• [Exercise details]: Recast the records, starting at the line containing "Click the Оркестр poster thumbnail" and ending at the end of the records, as a two-column CSV with the header text,answer. Give each row one text and its answer, each in a single quoted field with line breaks turned into spaces.
──────── Extracted material
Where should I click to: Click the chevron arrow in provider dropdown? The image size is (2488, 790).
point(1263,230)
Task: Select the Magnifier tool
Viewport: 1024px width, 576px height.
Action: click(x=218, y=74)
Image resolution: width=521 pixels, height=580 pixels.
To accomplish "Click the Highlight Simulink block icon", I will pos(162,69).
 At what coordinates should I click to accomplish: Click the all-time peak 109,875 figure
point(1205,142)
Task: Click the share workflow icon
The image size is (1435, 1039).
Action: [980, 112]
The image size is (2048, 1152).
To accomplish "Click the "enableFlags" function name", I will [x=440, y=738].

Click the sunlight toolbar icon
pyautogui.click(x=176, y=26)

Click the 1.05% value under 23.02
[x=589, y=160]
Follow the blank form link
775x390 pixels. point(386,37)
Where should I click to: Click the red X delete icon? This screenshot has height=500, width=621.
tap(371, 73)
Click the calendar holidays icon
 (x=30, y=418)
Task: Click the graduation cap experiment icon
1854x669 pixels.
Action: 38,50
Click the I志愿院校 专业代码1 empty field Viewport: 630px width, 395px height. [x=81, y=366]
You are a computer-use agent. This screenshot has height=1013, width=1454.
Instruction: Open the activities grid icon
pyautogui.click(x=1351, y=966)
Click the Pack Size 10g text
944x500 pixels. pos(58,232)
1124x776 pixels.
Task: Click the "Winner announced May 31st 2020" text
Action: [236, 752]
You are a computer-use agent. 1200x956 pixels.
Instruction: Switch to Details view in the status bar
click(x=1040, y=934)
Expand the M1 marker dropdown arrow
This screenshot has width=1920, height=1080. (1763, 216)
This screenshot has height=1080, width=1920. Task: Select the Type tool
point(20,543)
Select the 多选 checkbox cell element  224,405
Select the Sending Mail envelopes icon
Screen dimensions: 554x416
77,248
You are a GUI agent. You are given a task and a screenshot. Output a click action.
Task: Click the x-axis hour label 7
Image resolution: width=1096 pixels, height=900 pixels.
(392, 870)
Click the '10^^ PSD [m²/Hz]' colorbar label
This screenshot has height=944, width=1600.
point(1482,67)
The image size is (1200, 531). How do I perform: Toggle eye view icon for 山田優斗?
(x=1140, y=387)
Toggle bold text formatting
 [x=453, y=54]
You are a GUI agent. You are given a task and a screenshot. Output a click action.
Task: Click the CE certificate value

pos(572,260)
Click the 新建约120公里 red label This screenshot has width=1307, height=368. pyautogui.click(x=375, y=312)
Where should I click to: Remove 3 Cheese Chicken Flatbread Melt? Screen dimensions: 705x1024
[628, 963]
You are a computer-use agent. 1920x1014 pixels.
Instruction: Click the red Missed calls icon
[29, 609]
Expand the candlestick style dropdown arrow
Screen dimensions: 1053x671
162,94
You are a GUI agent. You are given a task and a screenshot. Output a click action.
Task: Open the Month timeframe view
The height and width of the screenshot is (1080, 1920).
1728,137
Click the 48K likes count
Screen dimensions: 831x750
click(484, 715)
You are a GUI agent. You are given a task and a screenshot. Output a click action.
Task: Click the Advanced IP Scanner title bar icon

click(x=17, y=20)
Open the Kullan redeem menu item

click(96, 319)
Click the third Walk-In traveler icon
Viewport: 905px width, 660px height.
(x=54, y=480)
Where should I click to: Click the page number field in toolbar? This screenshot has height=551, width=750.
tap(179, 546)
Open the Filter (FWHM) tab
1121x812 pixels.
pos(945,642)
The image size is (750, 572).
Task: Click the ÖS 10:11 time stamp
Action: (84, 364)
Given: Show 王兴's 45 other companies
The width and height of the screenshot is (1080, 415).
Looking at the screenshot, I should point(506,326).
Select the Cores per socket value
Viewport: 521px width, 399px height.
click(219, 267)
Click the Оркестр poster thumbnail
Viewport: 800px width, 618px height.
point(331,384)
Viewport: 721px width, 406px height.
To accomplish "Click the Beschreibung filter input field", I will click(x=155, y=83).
────────────────
• [Written reply]:
text,answer
"Click the Оркестр poster thumbnail Viewport: 800px width, 618px height.","point(331,384)"
"Viewport: 721px width, 406px height. To accomplish ""Click the Beschreibung filter input field"",","I will click(x=155, y=83)."